The other mother pushed down on the door handle and pulled open the door, revealing a corridor behind it, dark and empty. “There,” she said, waving her hands at the corridor. The expression of delight on her face was a very bad thing to see. “You’re wrong! You don’t know where your parents are, do you? They aren’t there.” She turned and looked at Coraline. “Now,” she said, “you’re going to stay here for ever and always.”

“No,” said Coraline. “I’m not.” And, hard as she could, she threw the black cat toward the other mother. It yowled and landed on the other mother’s head, claws flailing, teeth bared, fierce and angry. Fur on end, it looked half again as big as it was in real life.

Without waiting to see what would happen, Coraline reached up to the mantlepiece and closed her hand around the snow globe, pushing it deep into the pocket of her dressing gown.

The cat made a deep, ululating yowl and sank its teeth into the other mother’s cheek. She was flailing at it. Blood ran from the cuts on her white face—not red blood but a deep, tarry black stuff. Coraline ran for the door.

She pulled the key out of the lock.

“Leave her! Come on!” she shouted to the cat. It hissed, and swiped its scalpel-sharp claws at the other mother’s face in one wild rake which left black ooze trickling from several gashes on the other mother’s nose. Then it sprang down toward Coraline. “Quickly!” she said. The cat ran toward her, and they both stepped into the dark corridor.

It was colder in the corridor, like stepping down into a cellar on a warm day. The cat hesitated for a moment; then, seeing the other mother was coming toward them, it ran to Coraline and stopped by her legs.

Coraline began to pull the door closed.

It was heavier than she imagined a door could be, and pulling it closed was like trying to close a door against a high wind. And then she felt something from the other side starting to pull against her.

Shut! she thought. Then she said, out loud, “Come on, please.” And she felt the door begin to move, to pull closed, to give against the phantom wind.

Suddenly she was aware of other people in the corridor with her. She could not turn her head to look at them, but she knew them without having to look. “Help me, please,” she said. “All of you.”

The other people in the corridor—three children, two adults—were somehow too insubstantial to touch the door. But their hands closed about hers, as she pulled on the big iron door handle, and suddenly she felt strong.
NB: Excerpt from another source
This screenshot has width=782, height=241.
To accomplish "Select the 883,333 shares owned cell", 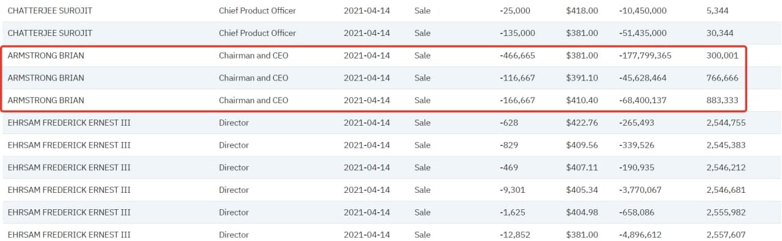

“Never let up, Miss! Hold strong! Hold strong!” whispered a voice in her mind.

“Pull, girl, pull!” whispered another.

And then a voice that sounded like her mother’s—her own mother, her real, wonderful, maddening, infuriating, glorious mother—just said, “Well done, Coraline,” and that was enough.

The door started to slip closed, easily as anything.

“No!” screamed a voice from beyond the door, and it no longer sounded even faintly human.

Something snatched at Coraline, reaching through the closing gap between the door and the doorpost. Coraline jerked her head out of the way, but the door began to open once more.

“We’re going to go home,” said Coraline. “We are. Help me.” She ducked the snatching fingers.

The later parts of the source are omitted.